SET OF TASKS:
a – In the Azure basic authentication text, list each option that the quoted error message names after the words "Additionally, this may be resolved by".
b – Continue the Azure basic authentication text from the end of its first numbered protocol step.

However, when you run an Azure cloud service with this configuration you’ll receive the following error message:

The authentication schemes configured on the host ('Anonymous') do not allow those configured on the binding 'BasicHttpsBinding' ('Basic').  Please ensure that the SecurityMode is set to Transport or TransportCredentialOnly.  Additionally, this may be resolved by changing the authentication schemes for this application through the IIS management tool, through the ServiceHost.Authentication.AuthenticationSchemes property, in the application configuration file at the <serviceAuthenticationManager> element, by updating the ClientCredentialType property on the binding, or by adjusting the AuthenticationScheme property on the HttpTransportBindingElement.

The initial problem is that basic authentication is unavailable by default for Azure web roles. It can be enabled either by enabling RDP on the virtual machine that the service is running on, RDPing in and adding basic authentication to IIS and then enabling it. Alternatively you could write a Powershell script to install basic authentication, and configure it to run from your VS solution when the web role starts up. Then you need to create a Windows account in the virtual machine that will be used during basic authentication.

This solution was not ideal. Moving forwards the service could have many different users, and I didn’t like the thought of having to create Windows accounts for each user. Furthermore, I’m a firm believer in trying to keep web services as provider agnostic as possible, in order to reduce problems if the service needs to be moved to another provider.

An alternative solution would be to use a different basic authentication module, provided by a third party. This is also not ideal, as it involves additional effort in identifying a suitable third party module to use, and then much time thoroughly testing it.

In this blog post I’ll outline my solution to this problem, which is to implement your own basic authentication mechanism. Basic authentication uses a simple protocol:

1. The “username:password” format is used to combine username and password into one string.

[Stored items]
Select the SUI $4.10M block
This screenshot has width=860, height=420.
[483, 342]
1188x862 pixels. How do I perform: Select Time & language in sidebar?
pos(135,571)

RESULTS IN ORDER:
a –
- Changing the authentication schemes through the IIS management tool
- Changing them through the ServiceHost.Authentication.AuthenticationSchemes property
- Changing them in the application configuration file at the <serviceAuthenticationManager> element
- Updating the ClientCredentialType property on the binding
- Adjusting the AuthenticationScheme property on the HttpTransportBindingElement

b –
2. The resulting string is then base64 encoded.


3. The encoding string is sent to the server in an Authorization header sent with the web request:

Authorization: Basic <base64 encoded username:password goes here>

Implementation

My solution is in three parts:

1. Configure the service to use transport security but no authentication.
2. In the service, intercept all web requests and parse out the Authorization header that contains the basic authentication credentials. The extracted credentials can then be compared against the actual credentials.
3. In the client, intercept all web requests and add an appropriate Authorization header using the convention specified for basic authentication.

The following code shows how to configure the service to use transport security but not authentication.

1     <bindings>
2       <basicHttpsBinding>
3         <binding name="TransportSecurity">
4           <security mode="Transport">
5             <transport clientCredentialType="None"/>
6           </security>
7         </binding>
8       </basicHttpsBinding>
9     </bindings>

To intercept web requests to the service I created a class called BasicAuthenticationManager that derives from the ServiceAuthorizationManager class, which provides authorization access checking for service operations. This class overrides the CheckAccessCore method which checks authorization for the given operation context. In this method you can obtain the headers for the web request, and you can then parse out the Authorization header. The following code example shows this.

 1 protected override bool CheckAccessCore(OperationContext operationContext)
 2 {
 3     var authHeader = WebOperationContext.Current.IncomingRequest.Headers["Authorization"];
 4 
 5     if (!string.IsNullOrWhiteSpace(authHeader))
 6     {
 7         if (authHeader.StartsWith("Basic"))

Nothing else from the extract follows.